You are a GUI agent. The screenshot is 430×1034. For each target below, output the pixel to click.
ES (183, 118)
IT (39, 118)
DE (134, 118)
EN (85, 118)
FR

## What to produce
Each entry in the data should be restated exactly as it was written.

## Response
You are a GUI agent. The screenshot is 430×1034. For each target below, output the pixel to click.
ES (183, 118)
IT (39, 118)
DE (134, 118)
EN (85, 118)
FR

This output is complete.